顧客にかなりの主導権。 割引 をいかに魅力的にみせるか激化:Fashion Briefing
割引前の金額に気づき、賢明な購買決定をする買い物客
例年BFCMの勝者に名を連ねるAmazonのデータによると、今年のBFCMの週末に、世界中の顧客がマーケットプレイスで10億点以上の商品を購入し、Amazonが毎年開催する11日間のお買い得セール期間中に買い物客は昨年より70%近くも節約をした。しかし一部の顧客は、各プラットフォームの加盟店がより大幅な割引を促進するために、このショッピングイベントの前に価格をつり上げていることに気づいており、それが信用を低下させている。その結果、特にお買い得品を求める若い買い物客は、より賢明な購買決定を下すようになっている。 TikTokでは「#blackfridaydealsnotworthit(ブラックフライデーの割引には価値がない)」というハッシュタグが7110万回再生され、毎年恒例のこのショッピングイベントが以前とは違うことに幻滅している買い物客の様子を映した動画が多く見られた。顧客が5ドル(約740円)のタグをはがすと、以前も同じ価格かそれ以下だったことが判明するという動画がプラットフォーム上を駆け巡り、平均250万ビューを記録している。 「小売業者はさまざまなプロモーションを実施しているが、そのすべてが顧客にとって本当のお買い得品と認識されていない」と、DHRグローバルのグローバルコンシューマー&リテール担当マネージングパートナー、クリスティ・ルブラン氏は言う。グローバルリーダーシップ&エグゼクティブ・サーチアドバイザリー会社である同社のクライアントは、非上場の中堅企業から数十億ドル規模の上場企業まで幅広い。
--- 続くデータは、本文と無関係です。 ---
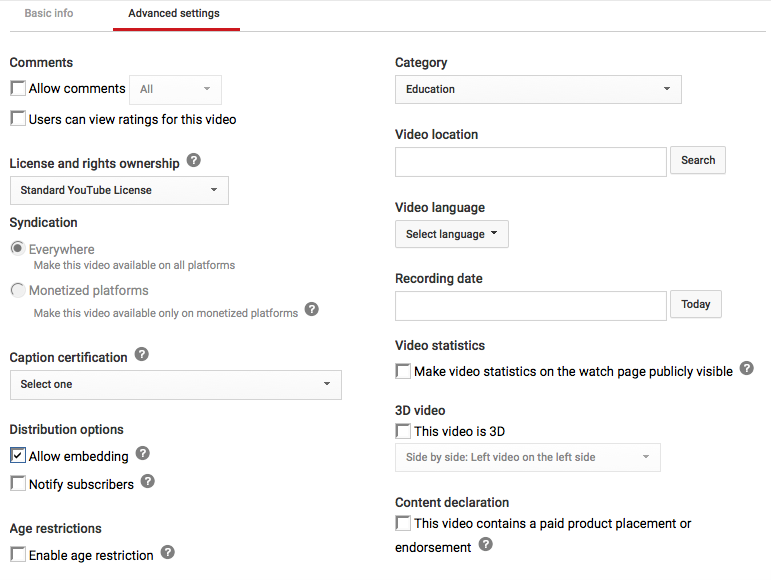Click help icon beside paid endorsement declaration

(486, 544)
「小売企業は消費者の取引を促進すべくさらに努力している」。
生成AIの活用で消費者はさらに賢くなる
新たな戦略的な取引のいくつかは、定期的に割引を組み合わせたり、購入を促進するためのポイントを提供したりしているテム(Temu)やシーイン(Shein)のようなファストファッションアプリから学んだ行動である。また、BlackFriday.comなどのサイトやソーシャルメディアを通じて入手可能なお買い得品に関する透明性が高まったため、顧客はそうしたBFCMシステムを利用するようになっている。 「消費者は価格追跡に関して非常に洗練されてきている」とパンディヤ氏は述べた。「消費者はTikTokやインスタグラムに多くの時間を費やしているので、インフルエンサーからアドバイスを得たり、『ベストプライス』をうたう広告を数多く目にしたりしている」。顧客はまた、もっともお得な商品を見つけるためにウェブサイトやアプリで割引を比較している。 こうした状況は、顧客が既存のツールを超えていくにつれてさらに洗練されていくだろう。「より多くの消費者が購入過程で生成AIを活用し、さらにプレミアムなラグジュアリーブランドの代替品を求めるようになる。顧客はより安価なデュープや代替品を求めるようになるかもしれない」とパンディヤ氏は言う。「また、さらに高度な検索の実行にも使用できる。(たとえば)生成AIに予算を与えて商品を提案してもらうことも可能だ」。大手検索会社は、これを可能にするために投資している。11月上旬、Googleはサーチジェネレーティブエクスペリエンス(Search Generative Experience)を拡張した。これによってAIを使ってオンラインでの買い物の相互参照が容易になる。